** Qué hacer **
Copia al pie de la letra, de principio a fin, el artículo sobre Natalia Núñez que aparece a continuación.
**** Fragmento del documento ****
Un motivo para romper con el miedo

La malagueña Natalia Núñez compite con el equipo júnior de los Corsarios de fútbol americano, en el que es la única mujer

Natalia, en el campo del José Gallardo, en un entreno con los Corsarios. /Ñito Salas
Natalia, en el campo del José Gallardo, en un entreno con los Corsarios. / Ñito Salas
MARINA RIVAS

Ella siempre se sintió diferente, e igual tenía razón. Lo que sucede es que muchos siguen viendo estas diferencias como algo negativo, olvidando que a veces son estas pequeñas peculiaridades las que acaban definiendo a las personas destinadas a hacer grandes cosas. En su caso, todavía es muy pequeña –sólo tiene 18 años y toda la vida por delante– pero ya ha comenzado a dar su primeros grandes pasos. Motivada por su madre, la malagueña Natalia Núñez decidió apuntarse al fútbol americano hace menos de un año, concretamente al equipo de los Corsarios, un club de reciente creación que comenzó a luchar por un proyecto femenino para un deporte en plena construcción todavía en España.

El equipo de mujeres se quedó en el aire al no conseguir finalmente un grupo sólido para iniciarse en la competición, al menos este año, pero hubo una chica que sí comenzó a llamar la atención. Así, de un día para otro, Núñez se convirtió en la única mujer en competición en la liga andaluza júnior de fútbol americano, donde se compite en una modalidad reducida de siete integrantes por equipo y con posibilidad de ser mixto, aunque en la actualidad todos los jugadores son masculinos. Esta peculiar competición también está dando sus primeros pasos. De hecho, sólo compiten tres conjuntos en Andalucía y en formato de ida y vuelta: los Potros de Fuengirola, los Maracena Lions de Granada y los Corsarios. «Ella es la única chica en la categoría y la razón por la que decidimos incorporarla fue su actitud en los entrenamientos», comenta su entrenador, Rafael Márquez. «Es una chica dura, que no se achanta ante los retos y aunque tenía menos rodaje que los chicos, decidimos probar a ver qué tal», añade.
**** Conjunto de datos ****
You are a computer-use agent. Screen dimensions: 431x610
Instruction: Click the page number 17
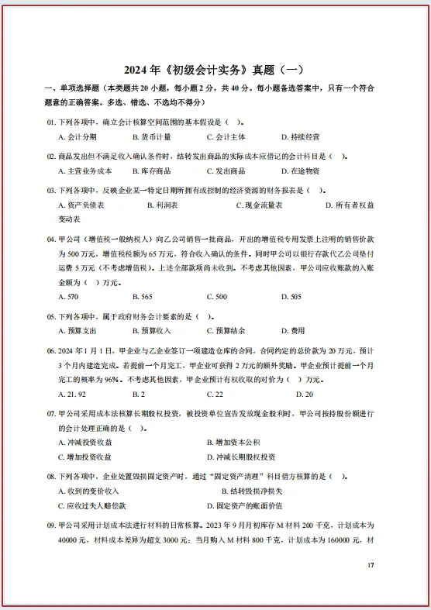(371, 565)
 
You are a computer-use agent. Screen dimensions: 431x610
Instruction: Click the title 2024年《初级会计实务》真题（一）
(216, 68)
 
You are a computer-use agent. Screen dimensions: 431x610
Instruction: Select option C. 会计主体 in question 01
(226, 136)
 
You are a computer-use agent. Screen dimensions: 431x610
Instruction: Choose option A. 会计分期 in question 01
(78, 136)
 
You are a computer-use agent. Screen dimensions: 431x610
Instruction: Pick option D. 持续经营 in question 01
(300, 136)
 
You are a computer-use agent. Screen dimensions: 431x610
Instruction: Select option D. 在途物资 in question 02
(300, 171)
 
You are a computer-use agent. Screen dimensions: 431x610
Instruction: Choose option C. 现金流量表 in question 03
(259, 205)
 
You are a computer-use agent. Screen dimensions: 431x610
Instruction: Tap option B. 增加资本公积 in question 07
(233, 442)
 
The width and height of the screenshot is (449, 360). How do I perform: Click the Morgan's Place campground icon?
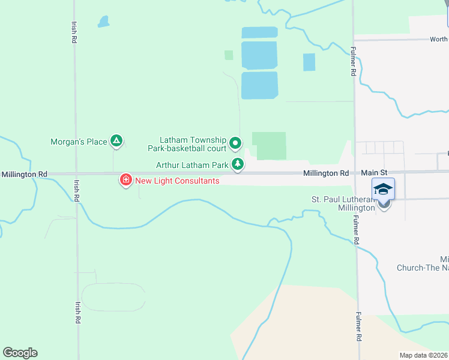(117, 142)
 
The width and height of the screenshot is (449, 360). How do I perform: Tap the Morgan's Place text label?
(79, 142)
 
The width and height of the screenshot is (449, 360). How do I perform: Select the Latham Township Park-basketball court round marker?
(236, 143)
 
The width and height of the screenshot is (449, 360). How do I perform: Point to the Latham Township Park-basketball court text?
(187, 143)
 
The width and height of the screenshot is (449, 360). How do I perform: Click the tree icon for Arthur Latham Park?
(238, 164)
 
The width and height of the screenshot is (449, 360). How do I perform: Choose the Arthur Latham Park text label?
(191, 164)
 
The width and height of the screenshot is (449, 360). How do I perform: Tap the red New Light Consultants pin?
(126, 179)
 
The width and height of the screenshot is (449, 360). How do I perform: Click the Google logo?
(20, 352)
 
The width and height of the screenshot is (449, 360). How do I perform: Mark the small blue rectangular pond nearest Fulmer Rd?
(309, 62)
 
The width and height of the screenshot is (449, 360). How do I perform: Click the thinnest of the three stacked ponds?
(259, 32)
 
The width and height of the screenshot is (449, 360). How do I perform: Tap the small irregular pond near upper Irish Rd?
(104, 22)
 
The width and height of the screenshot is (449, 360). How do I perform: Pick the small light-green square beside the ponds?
(229, 55)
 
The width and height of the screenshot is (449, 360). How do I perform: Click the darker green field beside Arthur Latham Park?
(270, 146)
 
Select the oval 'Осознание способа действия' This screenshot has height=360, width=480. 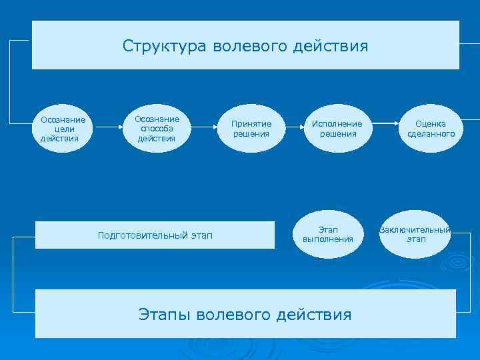tap(157, 129)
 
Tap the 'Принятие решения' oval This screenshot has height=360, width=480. tap(251, 129)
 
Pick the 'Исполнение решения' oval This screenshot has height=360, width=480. tap(337, 129)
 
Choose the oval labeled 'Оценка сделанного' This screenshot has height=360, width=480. tap(431, 129)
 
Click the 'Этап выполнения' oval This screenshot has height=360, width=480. tap(327, 234)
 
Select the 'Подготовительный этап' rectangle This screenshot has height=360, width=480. tap(155, 235)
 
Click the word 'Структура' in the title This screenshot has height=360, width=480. tap(165, 46)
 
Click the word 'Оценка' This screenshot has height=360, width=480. tap(431, 124)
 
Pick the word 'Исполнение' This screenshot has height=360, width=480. tap(337, 124)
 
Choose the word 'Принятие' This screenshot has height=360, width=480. tap(251, 124)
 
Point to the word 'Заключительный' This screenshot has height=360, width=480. tap(415, 230)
****
** Respuesta del ejercicio **
Un motivo para romper con el miedo

La malagueña Natalia Núñez compite con el equipo júnior de los Corsarios de fútbol americano, en el que es la única mujer

Natalia, en el campo del José Gallardo, en un entreno con los Corsarios. /Ñito Salas
Natalia, en el campo del José Gallardo, en un entreno con los Corsarios. / Ñito Salas
MARINA RIVAS

Ella siempre se sintió diferente, e igual tenía razón. Lo que sucede es que muchos siguen viendo estas diferencias como algo negativo, olvidando que a veces son estas pequeñas peculiaridades las que acaban definiendo a las personas destinadas a hacer grandes cosas. En su caso, todavía es muy pequeña –sólo tiene 18 años y toda la vida por delante– pero ya ha comenzado a dar su primeros grandes pasos. Motivada por su madre, la malagueña Natalia Núñez decidió apuntarse al fútbol americano hace menos de un año, concretamente al equipo de los Corsarios, un club de reciente creación que comenzó a luchar por un proyecto femenino para un deporte en plena construcción todavía en España.

El equipo de mujeres se quedó en el aire al no conseguir finalmente un grupo sólido para iniciarse en la competición, al menos este año, pero hubo una chica que sí comenzó a llamar la atención. Así, de un día para otro, Núñez se convirtió en la única mujer en competición en la liga andaluza júnior de fútbol americano, donde se compite en una modalidad reducida de siete integrantes por equipo y con posibilidad de ser mixto, aunque en la actualidad todos los jugadores son masculinos. Esta peculiar competición también está dando sus primeros pasos. De hecho, sólo compiten tres conjuntos en Andalucía y en formato de ida y vuelta: los Potros de Fuengirola, los Maracena Lions de Granada y los Corsarios. «Ella es la única chica en la categoría y la razón por la que decidimos incorporarla fue su actitud en los entrenamientos», comenta su entrenador, Rafael Márquez. «Es una chica dura, que no se achanta ante los retos y aunque tenía menos rodaje que los chicos, decidimos probar a ver qué tal», añade.